Charlie has no idea why his parents have been kidnapped. They never told him about their latest research project. The cats he encounters along the way know something, but they aren't very forthcoming with information. Charlie has to piece together various clues which lead him closer to his parent's location and their secret project.
The book doesn't really end, but leaves us with the words "to be continued." This is a trilogy. Book two is Lionboy: the Chase. The conclusion is Lionboy: the Truth."
I love that the book started as a series of bedtime stories told by Louisa to her daughter Isabel. According to an interview in Audiofile magazine, "The collaboration process gives Louisa constant access to another imagination. They discuss escape routes for lions or names for acrobats. Louisa types up the scenes, Isabel reads them, and they revise together."
I listened to the audiobook. Actually, what made me finally pick this book up to read (listen to) was the narrator - the fabulous Simon Jones, whose voice and reading I fell in love with while listening to him narrate the Bartimeus Trilogy. Interestingly, Jones does not narrate the British audiobook. His is the American edition. From the Audiofile interview:
"Young Isabel likes to listen to audiobooks; whereas, Louisa likes to “read books for the silence.” They listen to audiobooks together in the car, though, and it was there that they first heard narrator Anton Lesser reading Philip Pullman’s RUBY IN THE SMOKE. Anton Lesser reads the UK audiobook production of LIONBOY at their request, and Simon Jones narrates the American audiobook. After eight years of telling each other stories from LIONBOY, it’s surprising to hear it read by someone else. When Louisa listened to Jones’s version, she found herself wondering what was going to happen next."

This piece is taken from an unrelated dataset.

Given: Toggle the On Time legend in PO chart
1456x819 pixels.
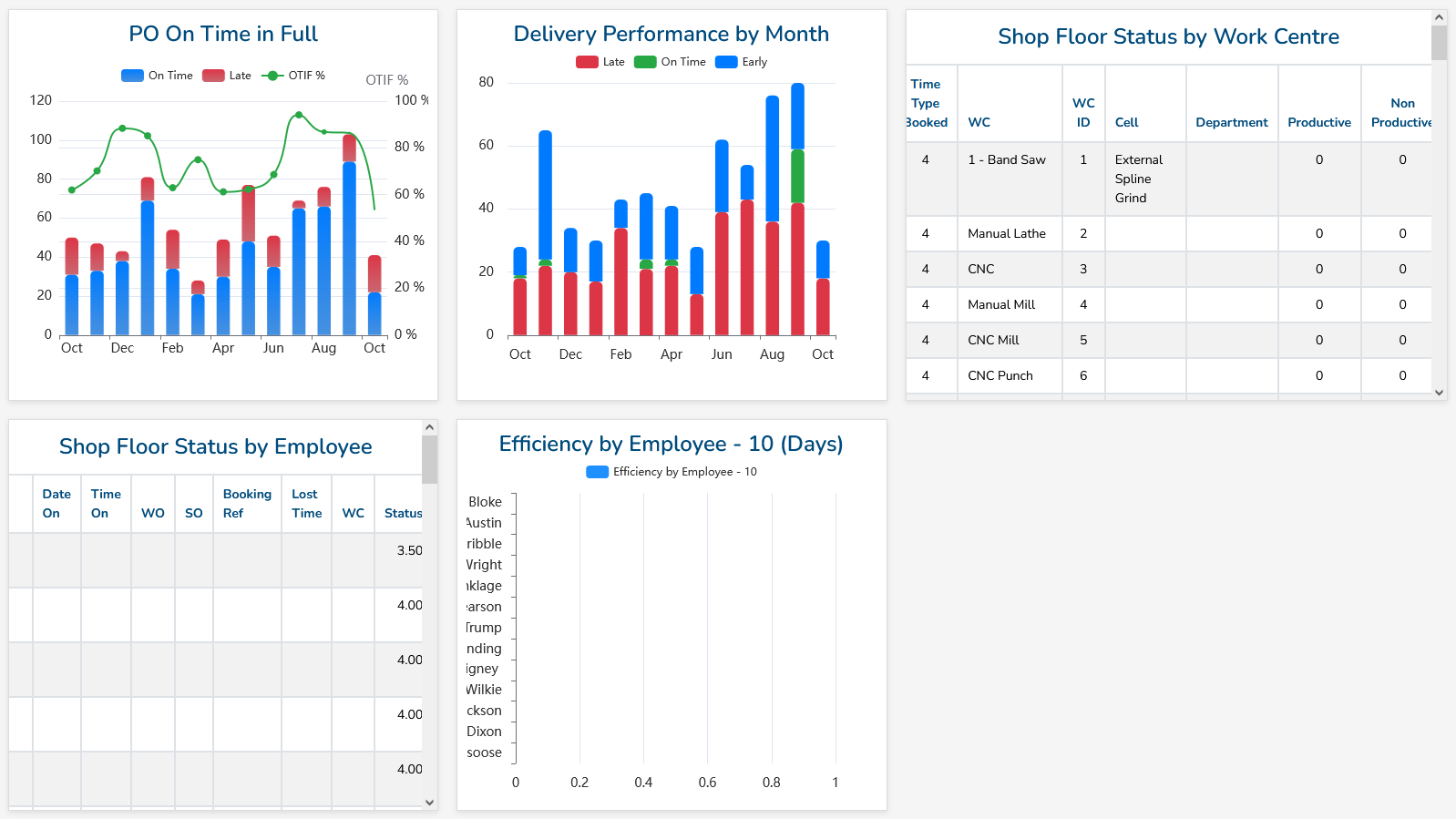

That last line - "...she found herself wondering what was going to happen next" - that's because Simon Jones is so good you find yourself getting completely absorbed in the story.
One sort of odd thing about this audiobook is the music. At various times throughout the book music plays behind the narration. Sometimes it makes sense, as in the calliope music of the circus boat. Other times, the music seems added randomly. When I picked up the book itself to look at the spelling of a couple of characters' names, I saw that music is actually printed in the book. I'm not quite sure why it's so, but apparently it was important to the authors to include it. In fact, you can buy a book of the piano music with a CD - Music from Zizou Corder's Lion Boy by Robert Lockhart.
Besides realizing the music was in the printed book, I found that there are some neat illustrations, including a map on each endpaper as well as a diagram of the circus boat.
Fortunately, the added pleasure of the illustrations will get me through the second book because, unfortunately, the library doesn't own the audiobook of Lionboy: the Chase. I'll have to read it in order to get to the third book, narrated by the fabulous Simon Jones.